The Sentence Transformer is trained to learn multilingual sentence embeddings and can be fine-tunned to learn a specific task.

### Sentence Transformer data without fine-tuning

* **Format**: ( _src, tgt_ )

_src: Sentences in the source language_

_tgt: Translated sentences in the target language_

* **tags**: _no tags (raw data)_

### Sentence Transformer data with fine-tuning

The fine-tuning can be done in the Semantic Textual Similarity task, with a parallel dataset annotated with semantic similarity scores:

* **Format**: ( _src, tgt_ )

_src: Sentences in the source language_

_tgt: Translated sentences in the target language_

* **tags**: _semantic similarity score_

## 4.2 - Train and Predict

In [1]:
import os
import logging

import torch
import pandas as pd
from ipywidgets import interact, fixed, Textarea
from sentence_transformers import SentenceTransformer, util, evaluation, LoggingHandler

from src import utils

[nltk_data] Downloading package punkt to /home/jessica/nltk_data...
[nltk_data]   Package punkt is already up-to-date!

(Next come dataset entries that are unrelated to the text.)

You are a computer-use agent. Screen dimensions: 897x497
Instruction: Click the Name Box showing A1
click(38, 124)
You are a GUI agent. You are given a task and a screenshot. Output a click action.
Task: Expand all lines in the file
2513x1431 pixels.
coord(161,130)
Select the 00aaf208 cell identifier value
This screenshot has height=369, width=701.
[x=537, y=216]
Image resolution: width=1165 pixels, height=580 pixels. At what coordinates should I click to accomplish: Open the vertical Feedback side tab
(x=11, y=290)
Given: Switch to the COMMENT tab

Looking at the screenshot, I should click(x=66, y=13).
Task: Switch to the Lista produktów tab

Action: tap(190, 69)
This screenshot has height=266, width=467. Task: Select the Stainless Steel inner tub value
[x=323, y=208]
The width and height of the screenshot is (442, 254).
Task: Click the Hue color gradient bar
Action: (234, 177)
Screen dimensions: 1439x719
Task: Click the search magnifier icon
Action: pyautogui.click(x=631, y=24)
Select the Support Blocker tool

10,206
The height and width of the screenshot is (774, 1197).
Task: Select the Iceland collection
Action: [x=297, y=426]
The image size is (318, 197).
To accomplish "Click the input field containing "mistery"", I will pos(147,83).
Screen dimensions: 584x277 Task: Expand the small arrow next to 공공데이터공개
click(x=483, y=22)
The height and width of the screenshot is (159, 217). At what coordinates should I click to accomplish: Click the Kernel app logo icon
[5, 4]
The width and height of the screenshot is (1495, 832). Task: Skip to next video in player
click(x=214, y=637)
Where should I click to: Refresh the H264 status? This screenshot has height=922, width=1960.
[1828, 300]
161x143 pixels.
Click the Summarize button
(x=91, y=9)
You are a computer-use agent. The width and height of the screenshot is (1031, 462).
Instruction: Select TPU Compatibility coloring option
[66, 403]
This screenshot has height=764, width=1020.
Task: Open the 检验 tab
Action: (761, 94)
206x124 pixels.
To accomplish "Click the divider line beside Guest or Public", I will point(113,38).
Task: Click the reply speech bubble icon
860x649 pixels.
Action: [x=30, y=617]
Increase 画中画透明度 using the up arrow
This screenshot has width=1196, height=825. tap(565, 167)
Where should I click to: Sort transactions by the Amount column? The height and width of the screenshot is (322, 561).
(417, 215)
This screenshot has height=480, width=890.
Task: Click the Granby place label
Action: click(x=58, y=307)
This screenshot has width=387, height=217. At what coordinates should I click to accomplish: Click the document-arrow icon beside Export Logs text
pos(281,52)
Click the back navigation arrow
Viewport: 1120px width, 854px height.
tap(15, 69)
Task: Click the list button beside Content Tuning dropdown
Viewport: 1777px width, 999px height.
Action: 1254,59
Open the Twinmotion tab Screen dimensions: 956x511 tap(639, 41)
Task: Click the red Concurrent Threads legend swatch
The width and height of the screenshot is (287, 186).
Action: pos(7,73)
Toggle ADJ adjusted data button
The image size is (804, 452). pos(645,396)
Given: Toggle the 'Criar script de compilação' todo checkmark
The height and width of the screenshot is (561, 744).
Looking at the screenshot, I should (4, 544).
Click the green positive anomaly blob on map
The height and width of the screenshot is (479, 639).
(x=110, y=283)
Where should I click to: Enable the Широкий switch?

Here we will load a public pretrained student model that was extended with 13 languages.

**distiluse-base-multilingual-cased**: Supported languages: Arabic, Chinese, Dutch, English, French, German, Italian, Korean, Polish, Portuguese, Russian, Spanish, Turkish. Model is based on DistilBERT-multi-lingual.

In [2]:
model = SentenceTransformer('distiluse-base-multilingual-cased')

Calculating the cosine distance between sentences:

In [3]:
source = ['Eric has 22']
source_embedding = model.encode(source, convert_to_tensor=True)

In [4]:
target = ['Eric ha 22']
target_embedding = model.encode(target, convert_to_tensor=True)

In [5]:
score = util.pytorch_cos_sim(source_embedding, target_embedding)[0]
print("(Score: %.4f)" % (score))

(Score: 0.9576)


Interactive demo:

In [6]:
SOURCE = Textarea(value=source[0], layout={'width': '90%'})
TARGET = Textarea(value=target[0], layout={'width': '90%'})
_interact = interact(utils.SentenceTransformerViz, model=fixed(model), source=SOURCE, target=TARGET)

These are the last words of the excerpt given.